## Page excerpt:

Since linguistic description is an attempt to reflect a speaker's knowledge, the semanticist is committed to describing semantic knowledge. This knowledge allows English speakers to know, for example: that both the following sentences describe the same situation:

1.1 In the spine, the thoracic vertebrae are above the lumbar vertebrae.

1.2 In the spine, the lumbar vertebrae are below the thoracic vertebrae.

that 1.3 and 1.4 below contradict each other:

1.3 Addis Ababa is the capital of Ethiopia.

1.4 Addis Ababa is not the capital of Ethiopia.

that 1.5 below has several possible meanings, i.e. is ambiguous:

1.5 She gave her the slip.

that 1.6 below entails 1.7:

1.6 Henry murdered his bank manager.

1.7 Henry's bank manager is dead.

We will look at these types of semantic knowledge in more detail a little later on; for now we can take entailment to mean a relationship between sentences so that if a sentence A entails a sentence B, then if we know A we automatically know B. Or alternatively, it should be impossible at the same time to assert A and deny B. Knowing the effect of inserting the word not, or about the relationships between above and below, and murder and dead, are aspects of an English speaker's semantic knowledge, and thus should be part of a semantic description of English.

## Exercise 1:
Write out the passage on semantic knowledge, starting with "that 1.5 below" and going on through "his bank manager.".
## Exercise 2:
Decide whether each statement agrees with the passage on semantic knowledge, answering yes or no and quoting the deciding words: (a) Sentence 1.5 is described as having several possible meanings. (b) Sentences 1.3 and 1.4 are said to describe the same situation. (c) The passage states that these types of semantic knowledge will not be taken up again.

## Information supplied:
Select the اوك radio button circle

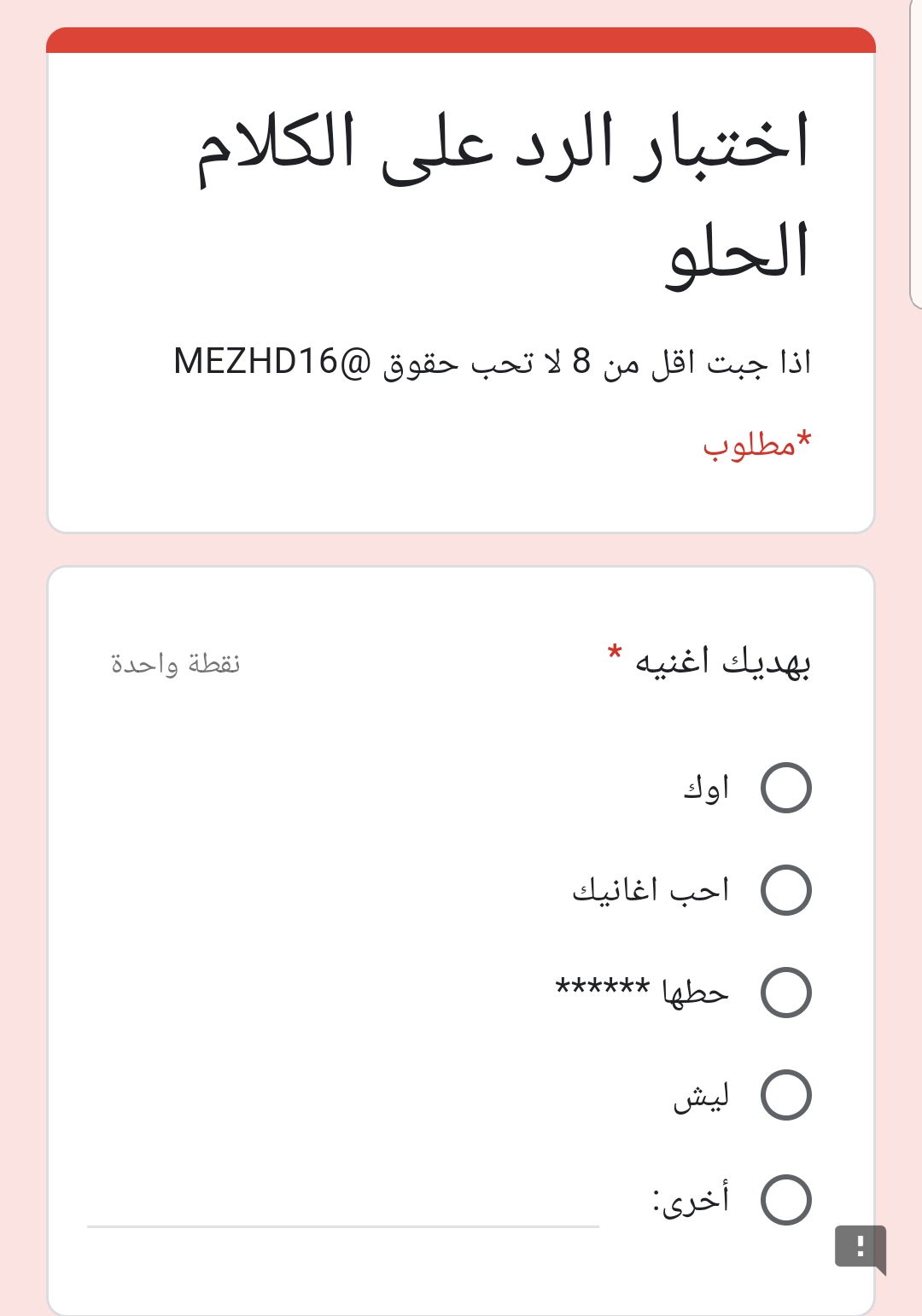tap(785, 788)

## Result 1:
that 1.5 below has several possible meanings, i.e. is ambiguous:

1.5 She gave her the slip.

that 1.6 below entails 1.7:

1.6 Henry murdered his bank manager.

## Result 2:
(a) Yes: "that 1.5 below has several possible meanings, i.e. is ambiguous"
(b) No: "that 1.3 and 1.4 below contradict each other"
(c) No: "We will look at these types of semantic knowledge in more detail a little later on"